▶ Passage given:
▼

William Francis Hare, 5th Earl of Listowel,  (28 September 1906 – 12 March 1997), styled Viscount Ennismore between 1924 and 1931, was an Anglo-Irish peer and Labour politician. He was the last Secretary of State for India as well as the last Governor-General of Ghana.

Background and education
Lord Listowel was the eldest son of Richard Hare, 4th Earl of Listowel, and Freda, daughter of Francis Vanden-Bempde-Johnstone, 2nd Baron Derwent. John Hare, 1st Viscount Blakenham, a Conservative Cabinet minister, was his younger brother. He was educated at Eton College, Balliol College, Oxford, Magdalene College, Cambridge and King's College London (PhD, 1932).

Political career
Listowel served as a lieutenant in the Intelligence Corps. He entered the House of Lords on the death of his father in November 1931, by right of the United Kingdom peerage of Baron Hare, and made his maiden speech in March of the following year. He was a Labour Party whip in the Lords from 1941 to 1944 and Deputy Leader of the House of Lords and Under-Secretary of State for India and Burma from 1944 to 1945. 

When Labour came to power in 1945 under Clement Attlee, Listowel was appointed Postmaster General, a post he held until April 1947, and was briefly Minister of Information between February and March 1946, when the office was abolished.

▲

▶ Extracted data:
▼

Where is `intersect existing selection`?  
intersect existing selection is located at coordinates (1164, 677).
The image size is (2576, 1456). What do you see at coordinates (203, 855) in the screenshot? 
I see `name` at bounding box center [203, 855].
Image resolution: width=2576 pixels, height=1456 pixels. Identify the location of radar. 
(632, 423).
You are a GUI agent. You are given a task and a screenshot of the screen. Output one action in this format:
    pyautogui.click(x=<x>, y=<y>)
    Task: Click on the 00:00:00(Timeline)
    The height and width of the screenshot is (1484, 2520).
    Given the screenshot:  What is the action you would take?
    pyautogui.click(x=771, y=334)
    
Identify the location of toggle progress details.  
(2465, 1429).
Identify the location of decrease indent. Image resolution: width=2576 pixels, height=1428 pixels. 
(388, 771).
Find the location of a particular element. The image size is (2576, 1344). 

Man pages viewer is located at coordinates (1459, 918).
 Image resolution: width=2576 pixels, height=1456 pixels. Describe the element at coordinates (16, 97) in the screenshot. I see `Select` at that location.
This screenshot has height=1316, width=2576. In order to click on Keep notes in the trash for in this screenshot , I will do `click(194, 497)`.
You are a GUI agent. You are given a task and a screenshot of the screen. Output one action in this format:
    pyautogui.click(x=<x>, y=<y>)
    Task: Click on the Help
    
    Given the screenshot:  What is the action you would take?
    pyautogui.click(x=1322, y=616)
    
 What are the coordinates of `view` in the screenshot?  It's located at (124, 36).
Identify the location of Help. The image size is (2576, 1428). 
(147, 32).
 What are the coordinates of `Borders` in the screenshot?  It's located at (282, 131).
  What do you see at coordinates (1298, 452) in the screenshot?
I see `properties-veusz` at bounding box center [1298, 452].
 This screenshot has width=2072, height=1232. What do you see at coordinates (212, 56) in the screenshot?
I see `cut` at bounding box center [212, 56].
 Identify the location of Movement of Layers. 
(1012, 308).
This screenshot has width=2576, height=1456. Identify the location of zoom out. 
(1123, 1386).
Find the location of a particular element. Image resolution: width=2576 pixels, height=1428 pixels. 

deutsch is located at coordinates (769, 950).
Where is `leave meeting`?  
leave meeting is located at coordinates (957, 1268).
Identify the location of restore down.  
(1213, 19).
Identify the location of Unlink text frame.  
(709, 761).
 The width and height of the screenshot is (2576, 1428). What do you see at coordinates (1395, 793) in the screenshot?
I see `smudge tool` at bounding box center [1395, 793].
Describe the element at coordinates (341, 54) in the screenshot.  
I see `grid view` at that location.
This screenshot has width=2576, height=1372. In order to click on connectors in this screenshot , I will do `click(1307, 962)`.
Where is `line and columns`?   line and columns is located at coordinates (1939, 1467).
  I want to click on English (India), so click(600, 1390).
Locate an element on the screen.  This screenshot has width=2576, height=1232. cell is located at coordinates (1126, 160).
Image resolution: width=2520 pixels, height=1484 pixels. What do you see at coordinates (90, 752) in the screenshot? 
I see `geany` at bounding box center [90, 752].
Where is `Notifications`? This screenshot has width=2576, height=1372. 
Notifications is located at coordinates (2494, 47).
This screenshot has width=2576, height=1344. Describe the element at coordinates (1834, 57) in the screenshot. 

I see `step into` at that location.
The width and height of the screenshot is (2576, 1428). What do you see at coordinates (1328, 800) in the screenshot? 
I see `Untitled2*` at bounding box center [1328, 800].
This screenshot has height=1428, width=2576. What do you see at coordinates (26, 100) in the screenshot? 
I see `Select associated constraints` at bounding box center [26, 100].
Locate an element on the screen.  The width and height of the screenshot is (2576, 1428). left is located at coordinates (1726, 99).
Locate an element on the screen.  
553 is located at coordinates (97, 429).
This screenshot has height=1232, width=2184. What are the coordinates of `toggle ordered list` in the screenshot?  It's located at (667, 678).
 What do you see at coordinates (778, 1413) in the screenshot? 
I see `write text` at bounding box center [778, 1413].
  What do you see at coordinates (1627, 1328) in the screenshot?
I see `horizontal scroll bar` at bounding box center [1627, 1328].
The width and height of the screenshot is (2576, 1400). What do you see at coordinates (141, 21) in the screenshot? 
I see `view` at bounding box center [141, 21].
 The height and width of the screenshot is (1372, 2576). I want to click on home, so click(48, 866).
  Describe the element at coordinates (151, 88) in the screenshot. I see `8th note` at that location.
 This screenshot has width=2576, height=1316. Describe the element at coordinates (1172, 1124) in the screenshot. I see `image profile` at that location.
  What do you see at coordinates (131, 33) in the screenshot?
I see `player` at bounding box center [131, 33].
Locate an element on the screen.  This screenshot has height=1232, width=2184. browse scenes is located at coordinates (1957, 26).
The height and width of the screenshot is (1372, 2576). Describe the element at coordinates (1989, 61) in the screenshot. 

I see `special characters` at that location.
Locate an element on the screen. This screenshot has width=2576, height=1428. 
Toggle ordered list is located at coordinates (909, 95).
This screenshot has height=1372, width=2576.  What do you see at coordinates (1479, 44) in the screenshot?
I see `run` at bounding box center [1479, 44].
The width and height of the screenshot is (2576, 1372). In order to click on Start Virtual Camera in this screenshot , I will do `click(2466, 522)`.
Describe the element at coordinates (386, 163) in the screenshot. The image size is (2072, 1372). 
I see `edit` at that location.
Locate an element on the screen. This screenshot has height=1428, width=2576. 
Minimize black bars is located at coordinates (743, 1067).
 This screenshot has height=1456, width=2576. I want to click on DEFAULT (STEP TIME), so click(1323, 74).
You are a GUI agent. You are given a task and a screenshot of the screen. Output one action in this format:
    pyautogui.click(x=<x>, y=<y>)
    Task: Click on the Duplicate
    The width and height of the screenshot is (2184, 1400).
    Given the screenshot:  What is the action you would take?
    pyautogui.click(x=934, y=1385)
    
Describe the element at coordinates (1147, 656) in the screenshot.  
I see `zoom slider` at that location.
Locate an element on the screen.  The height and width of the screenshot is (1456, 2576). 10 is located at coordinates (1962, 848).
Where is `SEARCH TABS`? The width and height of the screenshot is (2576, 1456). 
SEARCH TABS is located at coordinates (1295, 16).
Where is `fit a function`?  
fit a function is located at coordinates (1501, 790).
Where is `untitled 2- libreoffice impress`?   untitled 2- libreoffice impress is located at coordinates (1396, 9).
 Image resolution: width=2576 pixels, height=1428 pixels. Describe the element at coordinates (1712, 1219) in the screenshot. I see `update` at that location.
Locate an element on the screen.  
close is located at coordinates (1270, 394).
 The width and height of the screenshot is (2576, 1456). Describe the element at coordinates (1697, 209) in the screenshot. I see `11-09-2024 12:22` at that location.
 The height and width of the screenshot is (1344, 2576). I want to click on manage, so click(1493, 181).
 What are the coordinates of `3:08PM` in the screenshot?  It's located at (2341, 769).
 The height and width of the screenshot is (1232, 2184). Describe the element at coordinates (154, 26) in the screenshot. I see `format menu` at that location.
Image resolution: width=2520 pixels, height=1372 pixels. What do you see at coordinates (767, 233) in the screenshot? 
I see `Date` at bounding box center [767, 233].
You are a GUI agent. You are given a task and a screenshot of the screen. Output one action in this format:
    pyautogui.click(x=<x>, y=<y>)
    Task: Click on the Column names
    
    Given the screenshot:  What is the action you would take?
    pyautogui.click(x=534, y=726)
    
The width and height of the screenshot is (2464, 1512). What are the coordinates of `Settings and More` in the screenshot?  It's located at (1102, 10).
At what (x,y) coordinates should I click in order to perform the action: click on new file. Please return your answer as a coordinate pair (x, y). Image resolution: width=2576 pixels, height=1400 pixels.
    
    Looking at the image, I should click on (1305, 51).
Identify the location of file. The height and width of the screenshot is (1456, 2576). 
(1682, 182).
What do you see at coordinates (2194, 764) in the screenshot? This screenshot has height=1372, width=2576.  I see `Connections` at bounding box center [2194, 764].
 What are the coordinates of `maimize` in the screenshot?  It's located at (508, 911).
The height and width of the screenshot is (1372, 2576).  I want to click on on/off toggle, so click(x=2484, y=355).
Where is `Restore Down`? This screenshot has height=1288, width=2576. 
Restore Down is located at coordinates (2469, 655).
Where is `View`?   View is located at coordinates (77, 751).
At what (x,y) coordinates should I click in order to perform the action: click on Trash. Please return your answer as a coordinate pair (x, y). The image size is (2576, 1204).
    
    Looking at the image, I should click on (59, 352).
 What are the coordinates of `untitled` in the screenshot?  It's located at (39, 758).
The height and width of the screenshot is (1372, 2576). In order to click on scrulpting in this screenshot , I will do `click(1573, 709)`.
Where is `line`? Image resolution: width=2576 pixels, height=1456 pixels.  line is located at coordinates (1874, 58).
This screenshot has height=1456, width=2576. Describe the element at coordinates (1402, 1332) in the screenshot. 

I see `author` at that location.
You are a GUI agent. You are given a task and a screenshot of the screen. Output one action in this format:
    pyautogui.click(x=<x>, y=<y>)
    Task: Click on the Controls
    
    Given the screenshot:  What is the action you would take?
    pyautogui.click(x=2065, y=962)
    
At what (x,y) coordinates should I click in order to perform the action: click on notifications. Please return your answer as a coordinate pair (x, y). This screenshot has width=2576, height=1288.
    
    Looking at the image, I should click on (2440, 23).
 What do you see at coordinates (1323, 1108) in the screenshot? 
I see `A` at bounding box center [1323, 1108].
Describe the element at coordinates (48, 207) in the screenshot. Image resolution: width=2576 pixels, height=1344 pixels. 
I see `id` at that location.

▲

▶ Required work:
- 1) According to the Listowel biography, which post did he hold until April 1947?
- 2) From the Listowel biography, copy everything from "William Francis Hare, 5th" down to "Governor-General of Ghana.".
- 3) Carry on the biography of Lord Listowel from its final sentence.

▶ Responses for each task:
- 1) Postmaster General

- 2)
William Francis Hare, 5th Earl of Listowel,  (28 September 1906 – 12 March 1997), styled Viscount Ennismore between 1924 and 1931, was an Anglo-Irish peer and Labour politician. He was the last Secretary of State for India as well as the last Governor-General of Ghana.

- 3)
In April 1947 he entered the cabinet as Secretary of State for India and Burma. Prime Minister Clement Attlee, however, made all the government's major decisions regarding India. After India gained independence in August 1947, his cabinet title became Secretary of State for Burma, working from the Burma Office, but in January 1948 this too was abolished, when Burma also gained independence, and Listowel then left the cabinet. He continued to serve under Attlee as Minister of State for Colonial Affairs from 1948 to 1950 and as Joint Parliamentary Secretary to the Ministry of Agriculture and Fisheries from 1950 to 1951. In 1957 he was appointed Governor-General of Ghana, a post he held until 1960, when Ghana became a Republic. He was later Chairman of Committees in the House of Lords between 1965 and 1976. He remained an active member of the House of Lords, speaking for the last time in July 1995, aged 88.

Apart from his career in national politics, Lord Listowel was a member of the London County Council for East Lewisham between 1937 and 1946, and for Battersea North between 1952 and 1957. He was appointed a Privy Counsellor in 1946 and a GCMG in 1957.

Family
Lord Listowel married three times:
 
 firstly, to Judith, daughter of Raoul de Marffy-Mantuana, in 1933. They had one daughter, Deirdre, who married firstly John Norton, 7th Baron Grantley and then after his death Ian Curteis; Lord and Lady Listowel were divorced in 1945. 
 secondly, to Stephanie Sandra Yvonne, daughter of Sam Wise, in 1958. They had one daughter; they were divorced in 1963. 
 thirdly, to Pamela (née Day) in 1963. They had two sons and one daughter. Pamela, Countess Listowel, lives in Hampstead.

Death
Lord Listowel died in March 1997, aged 90, and was succeeded by his elder son from his third marriage, Francis.

References

External links
 
Earl of Listowel's Memoirs; redrice.com. Retrieved 13 September 2014.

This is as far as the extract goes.